Task brief
Turn the stretch of the entries below that opens with the line containing "Given: Click the Biotin (vit. B7) label" and closes with the line containing "coord(33,249)" into a JSON list of strings, one string per line, skipping blank lines. Leave the pictures out.

Stored data

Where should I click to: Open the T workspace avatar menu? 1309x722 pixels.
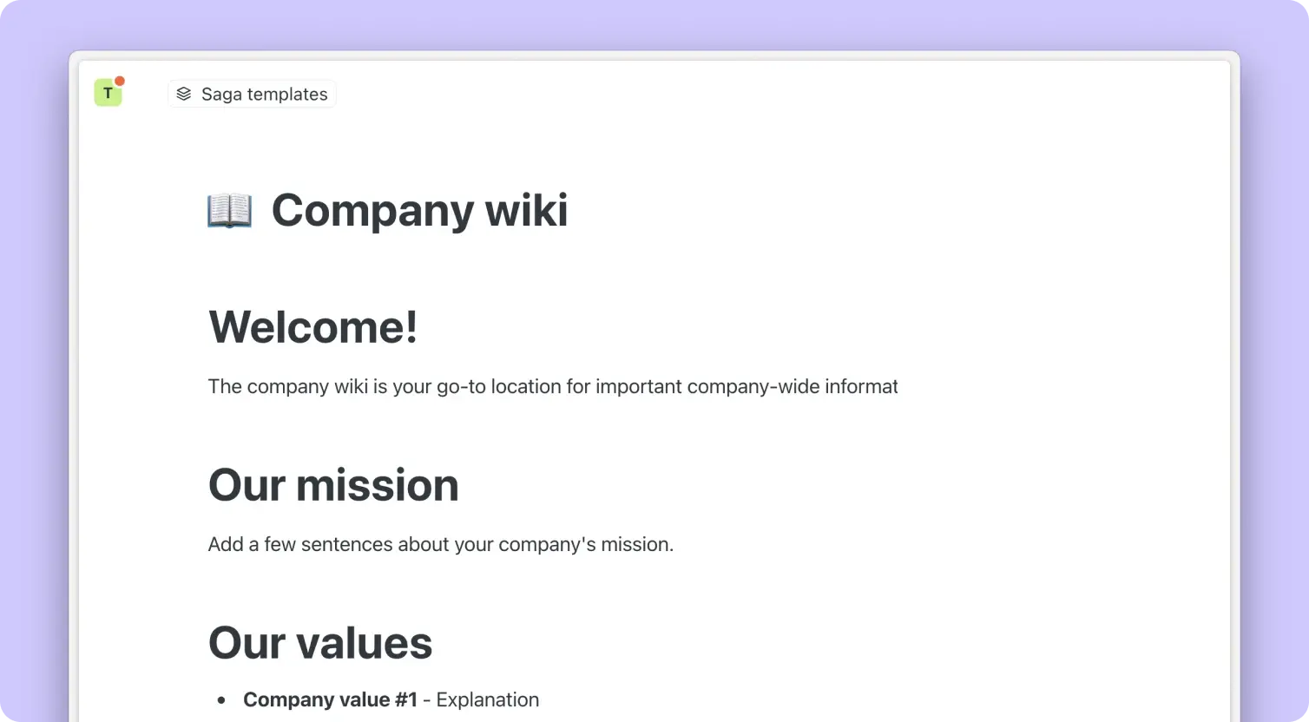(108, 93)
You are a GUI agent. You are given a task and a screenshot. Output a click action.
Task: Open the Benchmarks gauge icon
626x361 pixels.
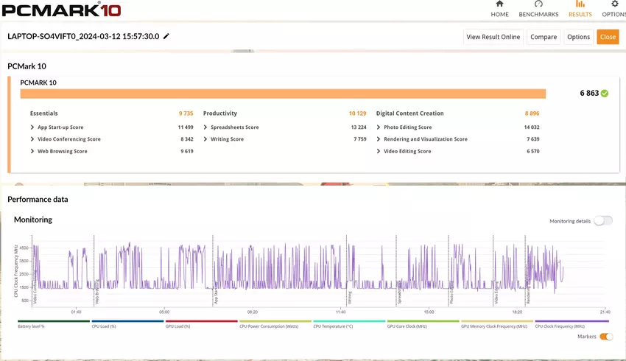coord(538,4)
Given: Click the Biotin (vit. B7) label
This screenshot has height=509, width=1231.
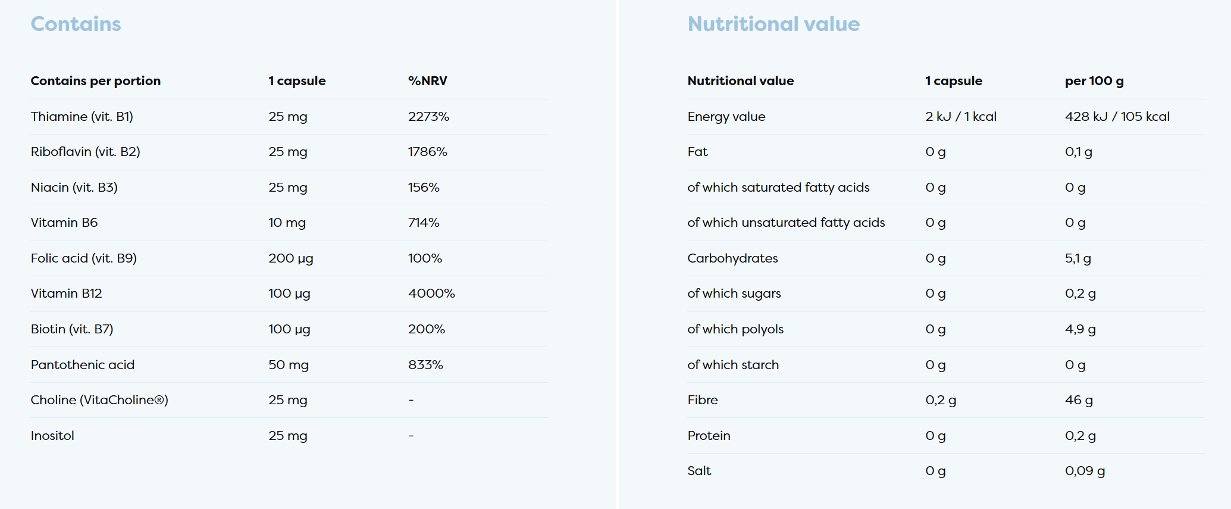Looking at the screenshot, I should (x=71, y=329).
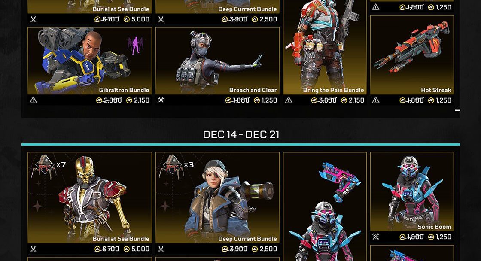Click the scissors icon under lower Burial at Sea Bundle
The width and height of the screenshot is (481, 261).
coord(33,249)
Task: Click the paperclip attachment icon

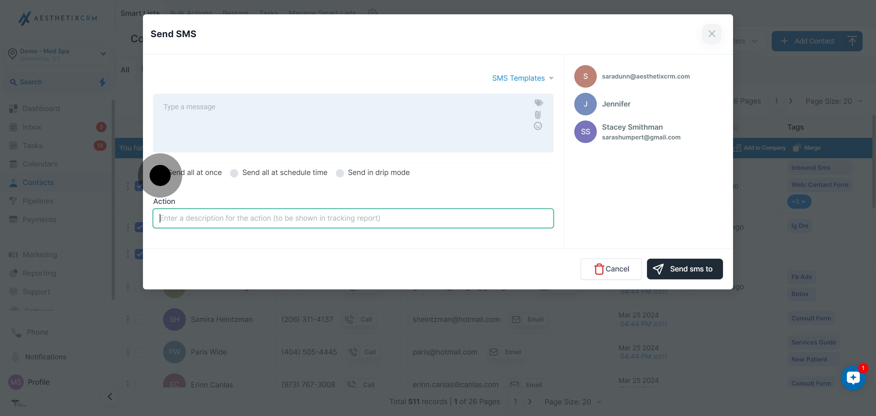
---
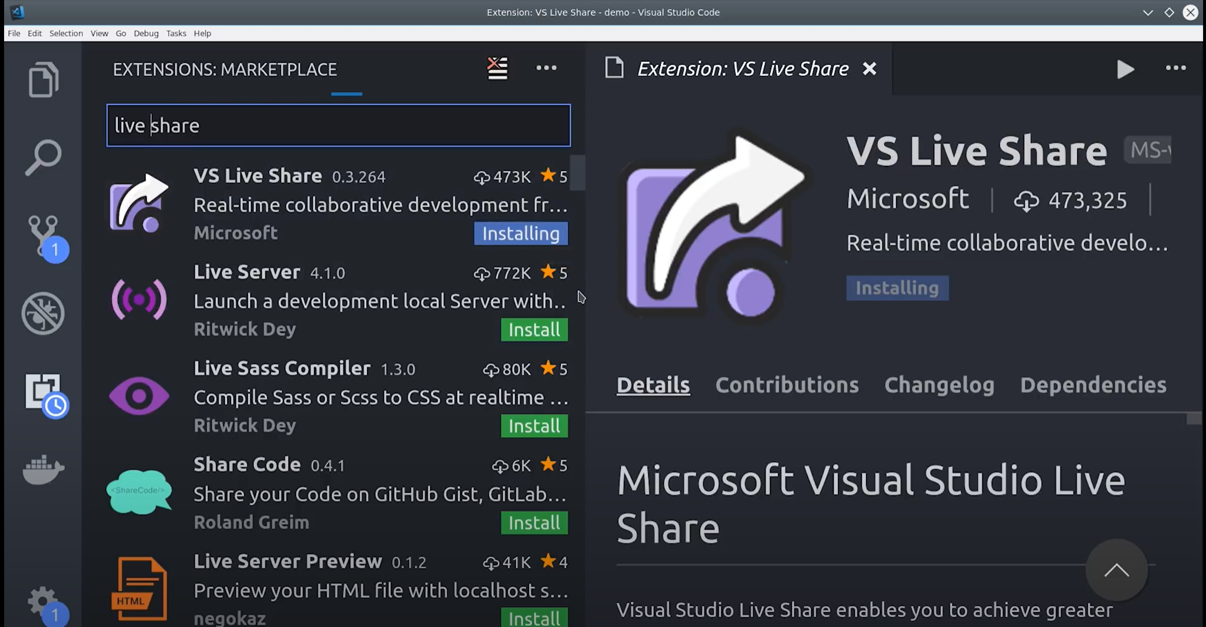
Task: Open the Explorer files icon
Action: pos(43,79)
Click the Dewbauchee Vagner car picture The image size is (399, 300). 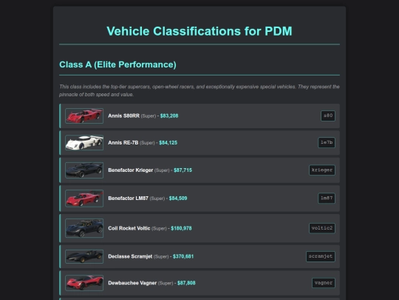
* * *
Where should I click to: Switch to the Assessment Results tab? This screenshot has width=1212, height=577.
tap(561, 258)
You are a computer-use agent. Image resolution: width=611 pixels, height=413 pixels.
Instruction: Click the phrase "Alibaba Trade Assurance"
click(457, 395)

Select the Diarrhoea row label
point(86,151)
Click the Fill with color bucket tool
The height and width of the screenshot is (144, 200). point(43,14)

Output for this exercise
[
  "Given: Click the Biotin (vit. B7) label",
  "This screenshot has height=509, width=1231.",
  "Looking at the screenshot, I should (x=71, y=329).",
  "Click the scissors icon under lower Burial at Sea Bundle",
  "The width and height of the screenshot is (481, 261).",
  "coord(33,249)"
]